Exercise brief: Each record below should be repeated precisely as written.

*** Dataset entries Section Begins ***

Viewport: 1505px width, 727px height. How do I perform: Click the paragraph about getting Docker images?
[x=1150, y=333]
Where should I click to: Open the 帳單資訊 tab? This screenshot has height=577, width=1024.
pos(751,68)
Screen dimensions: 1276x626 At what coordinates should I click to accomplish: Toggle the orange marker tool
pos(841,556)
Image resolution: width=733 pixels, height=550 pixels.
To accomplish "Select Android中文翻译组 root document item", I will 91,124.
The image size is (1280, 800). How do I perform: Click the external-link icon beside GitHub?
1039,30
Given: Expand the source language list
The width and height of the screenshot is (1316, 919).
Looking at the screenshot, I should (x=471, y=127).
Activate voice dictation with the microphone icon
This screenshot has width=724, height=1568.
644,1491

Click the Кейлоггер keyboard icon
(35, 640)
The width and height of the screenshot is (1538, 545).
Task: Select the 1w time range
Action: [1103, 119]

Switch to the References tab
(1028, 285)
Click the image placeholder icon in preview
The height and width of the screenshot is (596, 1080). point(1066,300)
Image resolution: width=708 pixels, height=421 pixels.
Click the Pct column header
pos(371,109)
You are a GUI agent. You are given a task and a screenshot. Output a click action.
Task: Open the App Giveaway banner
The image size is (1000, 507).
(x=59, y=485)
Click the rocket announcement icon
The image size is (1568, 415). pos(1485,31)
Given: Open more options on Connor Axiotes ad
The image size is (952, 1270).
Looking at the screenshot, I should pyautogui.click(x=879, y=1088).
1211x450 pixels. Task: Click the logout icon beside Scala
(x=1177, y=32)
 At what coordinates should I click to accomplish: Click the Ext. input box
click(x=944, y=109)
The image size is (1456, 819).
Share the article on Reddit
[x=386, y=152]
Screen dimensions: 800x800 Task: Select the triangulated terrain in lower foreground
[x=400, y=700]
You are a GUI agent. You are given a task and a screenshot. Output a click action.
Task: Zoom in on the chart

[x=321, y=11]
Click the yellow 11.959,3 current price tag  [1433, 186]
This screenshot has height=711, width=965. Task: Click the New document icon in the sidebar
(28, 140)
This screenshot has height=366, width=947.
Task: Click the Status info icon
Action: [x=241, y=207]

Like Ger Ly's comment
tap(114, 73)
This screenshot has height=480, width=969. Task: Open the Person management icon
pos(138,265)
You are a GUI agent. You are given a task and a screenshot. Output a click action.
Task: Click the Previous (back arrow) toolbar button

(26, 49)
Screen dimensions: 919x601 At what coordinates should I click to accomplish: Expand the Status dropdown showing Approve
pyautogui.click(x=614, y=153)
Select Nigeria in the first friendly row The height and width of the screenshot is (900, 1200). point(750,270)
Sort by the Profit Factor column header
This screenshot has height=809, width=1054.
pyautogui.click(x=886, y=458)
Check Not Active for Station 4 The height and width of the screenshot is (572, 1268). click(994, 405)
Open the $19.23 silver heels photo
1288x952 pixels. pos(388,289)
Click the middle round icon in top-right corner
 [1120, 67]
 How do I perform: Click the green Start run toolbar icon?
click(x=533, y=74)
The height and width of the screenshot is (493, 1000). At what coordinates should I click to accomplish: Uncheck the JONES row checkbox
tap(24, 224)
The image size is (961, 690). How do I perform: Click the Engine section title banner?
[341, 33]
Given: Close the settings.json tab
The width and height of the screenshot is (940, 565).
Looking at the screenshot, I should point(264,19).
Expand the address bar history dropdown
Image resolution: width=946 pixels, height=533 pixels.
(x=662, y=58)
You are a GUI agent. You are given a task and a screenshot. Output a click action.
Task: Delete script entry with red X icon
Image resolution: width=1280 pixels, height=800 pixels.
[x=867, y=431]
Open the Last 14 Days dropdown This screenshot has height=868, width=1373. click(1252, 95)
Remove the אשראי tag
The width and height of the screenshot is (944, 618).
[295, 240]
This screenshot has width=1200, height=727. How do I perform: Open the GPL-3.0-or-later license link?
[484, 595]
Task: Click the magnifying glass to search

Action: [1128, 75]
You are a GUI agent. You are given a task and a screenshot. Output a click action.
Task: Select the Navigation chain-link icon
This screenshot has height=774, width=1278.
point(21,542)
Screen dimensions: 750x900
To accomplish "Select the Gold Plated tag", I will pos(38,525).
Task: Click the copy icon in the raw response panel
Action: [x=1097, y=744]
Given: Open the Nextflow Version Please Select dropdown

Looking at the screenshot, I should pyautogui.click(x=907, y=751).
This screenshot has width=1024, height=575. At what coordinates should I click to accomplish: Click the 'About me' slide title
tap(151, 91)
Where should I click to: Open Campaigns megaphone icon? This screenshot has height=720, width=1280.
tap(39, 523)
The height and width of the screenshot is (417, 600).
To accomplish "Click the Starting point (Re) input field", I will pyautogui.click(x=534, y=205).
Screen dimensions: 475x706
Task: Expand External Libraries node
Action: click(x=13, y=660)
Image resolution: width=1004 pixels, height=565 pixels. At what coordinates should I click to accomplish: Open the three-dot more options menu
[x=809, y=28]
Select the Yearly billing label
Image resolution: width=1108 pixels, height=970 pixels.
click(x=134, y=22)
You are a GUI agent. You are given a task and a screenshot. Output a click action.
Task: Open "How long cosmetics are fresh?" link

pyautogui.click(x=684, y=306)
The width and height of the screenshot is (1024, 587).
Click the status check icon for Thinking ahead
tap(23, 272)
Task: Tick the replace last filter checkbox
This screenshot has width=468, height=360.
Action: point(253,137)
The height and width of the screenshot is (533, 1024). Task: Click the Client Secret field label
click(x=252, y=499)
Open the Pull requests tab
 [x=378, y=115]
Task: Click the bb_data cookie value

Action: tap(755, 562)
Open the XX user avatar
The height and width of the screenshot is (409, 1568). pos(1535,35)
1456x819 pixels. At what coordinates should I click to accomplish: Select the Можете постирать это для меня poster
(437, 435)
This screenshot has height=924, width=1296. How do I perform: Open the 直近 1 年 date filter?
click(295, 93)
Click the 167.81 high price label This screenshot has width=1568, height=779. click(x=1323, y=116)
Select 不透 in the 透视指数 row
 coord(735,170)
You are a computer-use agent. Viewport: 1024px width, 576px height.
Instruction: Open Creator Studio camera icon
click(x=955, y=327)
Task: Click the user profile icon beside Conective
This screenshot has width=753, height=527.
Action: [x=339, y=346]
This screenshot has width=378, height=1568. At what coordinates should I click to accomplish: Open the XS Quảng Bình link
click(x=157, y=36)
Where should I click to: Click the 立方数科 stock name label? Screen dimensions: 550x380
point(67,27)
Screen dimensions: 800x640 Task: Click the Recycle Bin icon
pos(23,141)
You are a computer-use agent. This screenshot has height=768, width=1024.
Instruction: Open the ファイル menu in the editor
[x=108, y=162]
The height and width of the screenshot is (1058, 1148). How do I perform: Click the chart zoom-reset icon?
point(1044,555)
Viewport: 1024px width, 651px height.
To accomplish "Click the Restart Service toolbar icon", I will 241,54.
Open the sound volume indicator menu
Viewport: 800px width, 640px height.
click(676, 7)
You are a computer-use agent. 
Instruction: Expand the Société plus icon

*** Dataset entries Section Ends ***

Answer for this exercise:
Viewport: 1505px width, 727px height. How do I perform: Click the paragraph about getting Docker images?
[x=1150, y=333]
Where should I click to: Open the 帳單資訊 tab? This screenshot has height=577, width=1024.
pos(751,68)
Screen dimensions: 1276x626 At what coordinates should I click to accomplish: Toggle the orange marker tool
pos(841,556)
Image resolution: width=733 pixels, height=550 pixels.
To accomplish "Select Android中文翻译组 root document item", I will 91,124.
The image size is (1280, 800). How do I perform: Click the external-link icon beside GitHub?
1039,30
Given: Expand the source language list
The width and height of the screenshot is (1316, 919).
Looking at the screenshot, I should (x=471, y=127).
Activate voice dictation with the microphone icon
This screenshot has width=724, height=1568.
644,1491

Click the Кейлоггер keyboard icon
(35, 640)
The width and height of the screenshot is (1538, 545).
Task: Select the 1w time range
Action: [1103, 119]

Switch to the References tab
(1028, 285)
Click the image placeholder icon in preview
The height and width of the screenshot is (596, 1080). point(1066,300)
Image resolution: width=708 pixels, height=421 pixels.
Click the Pct column header
pos(371,109)
You are a GUI agent. You are given a task and a screenshot. Output a click action.
Task: Open the App Giveaway banner
The image size is (1000, 507).
(x=59, y=485)
Click the rocket announcement icon
The image size is (1568, 415). pos(1485,31)
Given: Open more options on Connor Axiotes ad
The image size is (952, 1270).
Looking at the screenshot, I should pyautogui.click(x=879, y=1088).
1211x450 pixels. Task: Click the logout icon beside Scala
(x=1177, y=32)
 At what coordinates should I click to accomplish: Click the Ext. input box
click(x=944, y=109)
The image size is (1456, 819).
Share the article on Reddit
[x=386, y=152]
Screen dimensions: 800x800 Task: Select the triangulated terrain in lower foreground
[x=400, y=700]
You are a GUI agent. You are given a task and a screenshot. Output a click action.
Task: Zoom in on the chart

[x=321, y=11]
Click the yellow 11.959,3 current price tag  [1433, 186]
This screenshot has height=711, width=965. Task: Click the New document icon in the sidebar
(28, 140)
This screenshot has height=366, width=947.
Task: Click the Status info icon
Action: [x=241, y=207]

Like Ger Ly's comment
tap(114, 73)
This screenshot has height=480, width=969. Task: Open the Person management icon
pos(138,265)
You are a GUI agent. You are given a task and a screenshot. Output a click action.
Task: Click the Previous (back arrow) toolbar button

(26, 49)
Screen dimensions: 919x601 At what coordinates should I click to accomplish: Expand the Status dropdown showing Approve
pyautogui.click(x=614, y=153)
Select Nigeria in the first friendly row The height and width of the screenshot is (900, 1200). point(750,270)
Sort by the Profit Factor column header
This screenshot has height=809, width=1054.
pyautogui.click(x=886, y=458)
Check Not Active for Station 4 The height and width of the screenshot is (572, 1268). click(994, 405)
Open the $19.23 silver heels photo
1288x952 pixels. pos(388,289)
Click the middle round icon in top-right corner
 [1120, 67]
 How do I perform: Click the green Start run toolbar icon?
click(x=533, y=74)
The height and width of the screenshot is (493, 1000). At what coordinates should I click to accomplish: Uncheck the JONES row checkbox
tap(24, 224)
The image size is (961, 690). How do I perform: Click the Engine section title banner?
[341, 33]
Given: Close the settings.json tab
The width and height of the screenshot is (940, 565).
Looking at the screenshot, I should point(264,19).
Expand the address bar history dropdown
Image resolution: width=946 pixels, height=533 pixels.
(x=662, y=58)
You are a GUI agent. You are given a task and a screenshot. Output a click action.
Task: Delete script entry with red X icon
Image resolution: width=1280 pixels, height=800 pixels.
[x=867, y=431]
Open the Last 14 Days dropdown This screenshot has height=868, width=1373. click(1252, 95)
Remove the אשראי tag
The width and height of the screenshot is (944, 618).
[295, 240]
This screenshot has width=1200, height=727. How do I perform: Open the GPL-3.0-or-later license link?
[484, 595]
Task: Click the magnifying glass to search

Action: [1128, 75]
You are a GUI agent. You are given a task and a screenshot. Output a click action.
Task: Select the Navigation chain-link icon
This screenshot has height=774, width=1278.
point(21,542)
Screen dimensions: 750x900
To accomplish "Select the Gold Plated tag", I will pos(38,525).
Task: Click the copy icon in the raw response panel
Action: [x=1097, y=744]
Given: Open the Nextflow Version Please Select dropdown

Looking at the screenshot, I should pyautogui.click(x=907, y=751).
This screenshot has width=1024, height=575. At what coordinates should I click to accomplish: Click the 'About me' slide title
tap(151, 91)
Where should I click to: Open Campaigns megaphone icon? This screenshot has height=720, width=1280.
tap(39, 523)
The height and width of the screenshot is (417, 600).
To accomplish "Click the Starting point (Re) input field", I will pyautogui.click(x=534, y=205).
Screen dimensions: 475x706
Task: Expand External Libraries node
Action: click(x=13, y=660)
Image resolution: width=1004 pixels, height=565 pixels. At what coordinates should I click to accomplish: Open the three-dot more options menu
[x=809, y=28]
Select the Yearly billing label
Image resolution: width=1108 pixels, height=970 pixels.
click(x=134, y=22)
You are a GUI agent. You are given a task and a screenshot. Output a click action.
Task: Open "How long cosmetics are fresh?" link

pyautogui.click(x=684, y=306)
The width and height of the screenshot is (1024, 587).
Click the status check icon for Thinking ahead
tap(23, 272)
Task: Tick the replace last filter checkbox
This screenshot has width=468, height=360.
Action: point(253,137)
The height and width of the screenshot is (533, 1024). Task: Click the Client Secret field label
click(x=252, y=499)
Open the Pull requests tab
 [x=378, y=115]
Task: Click the bb_data cookie value

Action: tap(755, 562)
Open the XX user avatar
The height and width of the screenshot is (409, 1568). pos(1535,35)
1456x819 pixels. At what coordinates should I click to accomplish: Select the Можете постирать это для меня poster
(437, 435)
This screenshot has height=924, width=1296. How do I perform: Open the 直近 1 年 date filter?
click(295, 93)
Click the 167.81 high price label This screenshot has width=1568, height=779. click(x=1323, y=116)
Select 不透 in the 透视指数 row
 coord(735,170)
You are a computer-use agent. Viewport: 1024px width, 576px height.
Instruction: Open Creator Studio camera icon
click(x=955, y=327)
Task: Click the user profile icon beside Conective
This screenshot has width=753, height=527.
Action: [x=339, y=346]
This screenshot has width=378, height=1568. At what coordinates should I click to accomplish: Open the XS Quảng Bình link
click(x=157, y=36)
Where should I click to: Click the 立方数科 stock name label? Screen dimensions: 550x380
point(67,27)
Screen dimensions: 800x640 Task: Click the Recycle Bin icon
pos(23,141)
You are a computer-use agent. This screenshot has height=768, width=1024.
Instruction: Open the ファイル menu in the editor
[x=108, y=162]
The height and width of the screenshot is (1058, 1148). How do I perform: Click the chart zoom-reset icon?
point(1044,555)
Viewport: 1024px width, 651px height.
To accomplish "Click the Restart Service toolbar icon", I will 241,54.
Open the sound volume indicator menu
Viewport: 800px width, 640px height.
click(676, 7)
You are a computer-use agent. 
Instruction: Expand the Société plus icon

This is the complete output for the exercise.